Retype the line where "You are a computer-use" appears and each line that follows it down to the last line of the records below. Leave the pictures out.

[Working data Boundary: Start]

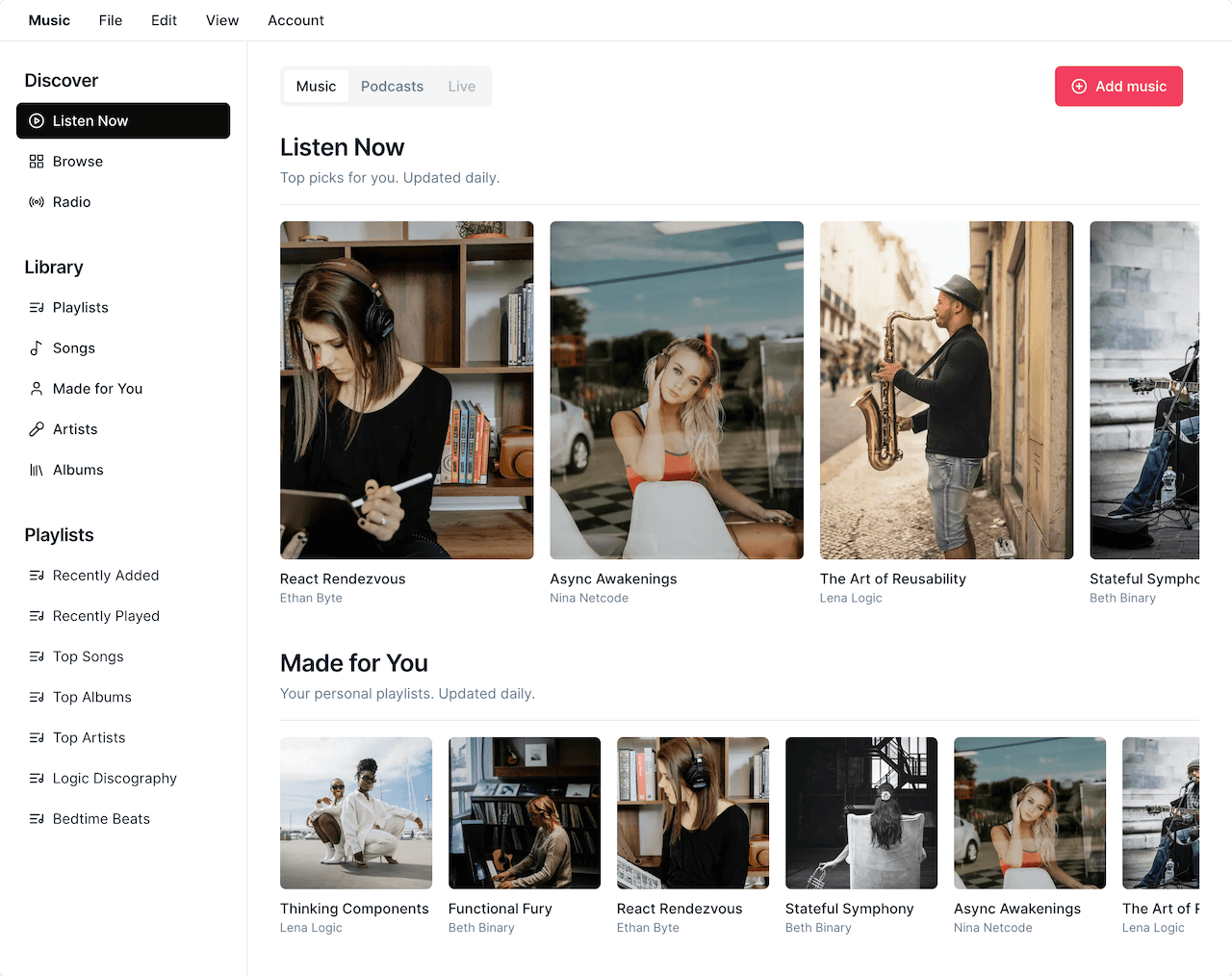Open the Account menu
Image resolution: width=1232 pixels, height=976 pixels.
coord(295,20)
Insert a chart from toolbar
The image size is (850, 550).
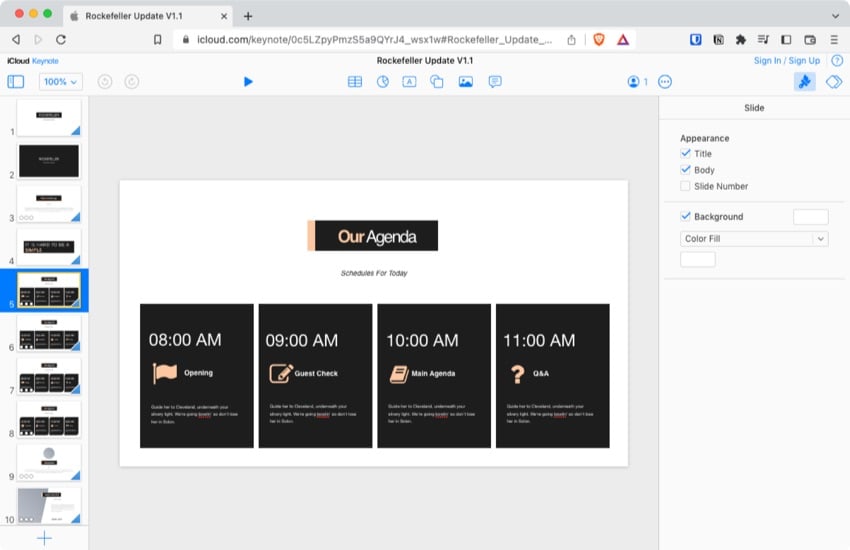[x=383, y=82]
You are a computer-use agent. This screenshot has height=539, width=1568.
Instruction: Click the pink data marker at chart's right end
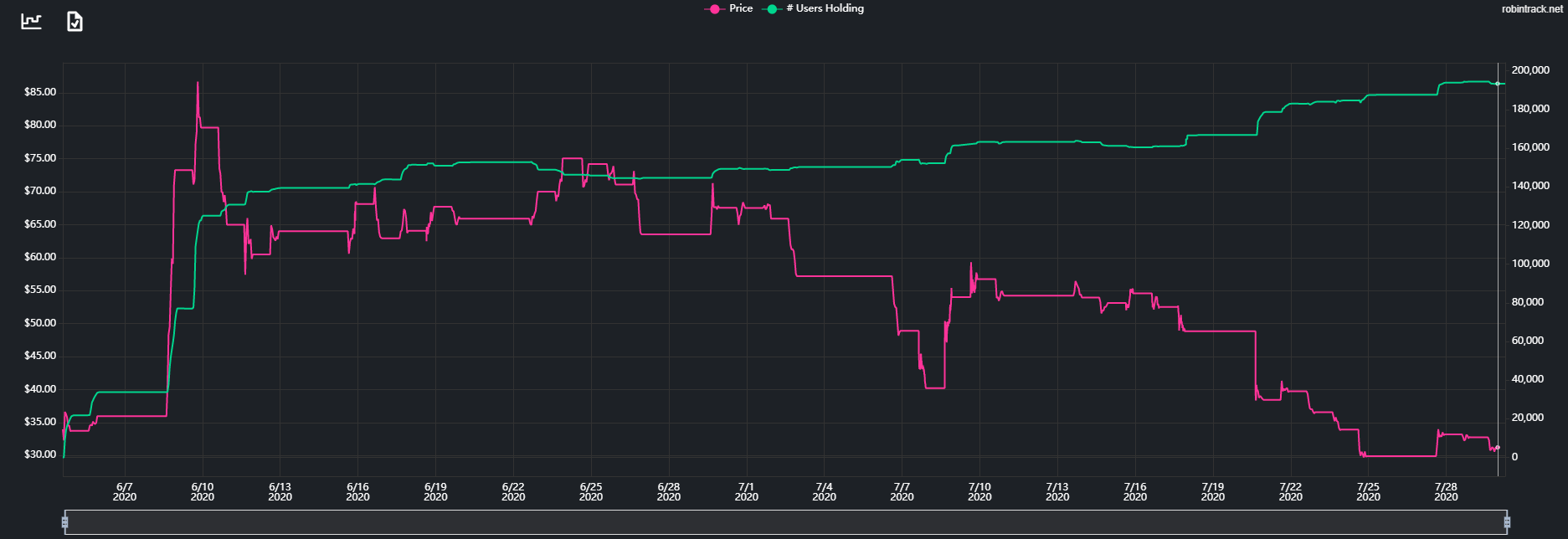(1498, 448)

[Working data Boundary: End]

▶ [Solution for this exercise]
You are a computer-use agent. This screenshot has height=539, width=1568.
Instruction: Click the pink data marker at chart's right end
(1498, 448)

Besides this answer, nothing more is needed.